Here's how Ecquire explained why they don't collect information:

"We physically can't. We have nowhere to store it. We don't even have a server database to store it. So even if Justin Bieber asked nicely to see your data, we wouldn't have anything to show him.

That's why, with Ecquire, what happens on your computer stays on your computer.

Whenever you want to send your data to your CRM or MailChimp or Google Docs, "it only moves when you tell it to, and over their secure connections. No middleman."
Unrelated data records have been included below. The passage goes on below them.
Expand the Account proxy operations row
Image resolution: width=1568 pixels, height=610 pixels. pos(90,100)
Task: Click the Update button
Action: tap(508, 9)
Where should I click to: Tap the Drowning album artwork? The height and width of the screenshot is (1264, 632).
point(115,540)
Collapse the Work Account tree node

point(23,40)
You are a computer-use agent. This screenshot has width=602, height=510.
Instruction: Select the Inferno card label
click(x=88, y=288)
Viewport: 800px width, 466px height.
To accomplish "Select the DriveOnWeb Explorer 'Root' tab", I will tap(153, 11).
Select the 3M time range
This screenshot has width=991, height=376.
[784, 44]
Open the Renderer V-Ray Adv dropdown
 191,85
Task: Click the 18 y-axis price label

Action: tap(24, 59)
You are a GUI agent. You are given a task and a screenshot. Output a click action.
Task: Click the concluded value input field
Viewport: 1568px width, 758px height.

The second section should explain that there is a billing party or an intermediary party involved for service to work. You have to let your users known that third parties are needed to gather this data (email address or a license key that's connected to an email address), in order for the service to work.

An email address is considered personal information.

You can clarify this kind of situation in your Privacy Policy by stating that while the tool you're developing doesn't collect any other personal information directly, it needs to store the email addresses of users for the purpose of identifying accounts when logging or process payments in your name (if it's a paid service).

If you're interested in the applicable laws on privacy, a short list is added below. This list is for businesses operating from the United States, but we've covered other countries applicable laws on this blog, such as PIPEDA in Canada, the Privacy Act of 1988 in Australia and the GDPR in the EU.

  • CalOPPA (the California Online Privacy Protection Act)
  • Sections 22575-22579 of the "California Business And Professions Code"
  • The Children's Online Privacy Protection Act or simply COPPA. This law covers websites collecting information from children below 13 years of age.
  • Gramm-Leach-Billey Act. Institutions that are heavily involved in financial activities should give "clear, conspicuous, and accurate statements" of their information-sharing practices. It also restricts use and sharing of financial data.
  • The Health Insurance Portability and Accountability Act (HIPAA). This law requires health care services to provide privacy practices in writing , even if the the health service is electronic.

Don't bury your Privacy Policy

Website and mobile app developers should let users know of any agreement to which they are to be bound to when signing up to your service.

When placing your legal agreements, use the click-wrap technique in strategic places such as during registration and log-in.

A click-wrap is the legal agreement to which a user must agree by clicking the "OK", "I Accept" or "I Agree" button on a dialog box before using your service (this can be your website, your mobile app, and so on).

Find more examples of "I agree" checkboxes.

This is a click-wrap agreement, where users are required to check the "I agree" checkbox before they continue:

EngineYard - I Agree To Terms of Service

Click-wrap seeks affirmative action from users to ensure that there is meaningful consent in binding them to an agreement. Should the user reject the terms in click-wrap, the user cannot use the service.

So, even if you legally don't need to have a Privacy Policy, it's a good idea to include one anyway. Simply state that you don't collect or use personal information, and provide a link to the agreement in your website footer. Your users will appreciate your transparency.

This article is not a substitute for professional legal advice. This article does not create an attorney-client relationship, nor is it a solicitation to offer legal advice.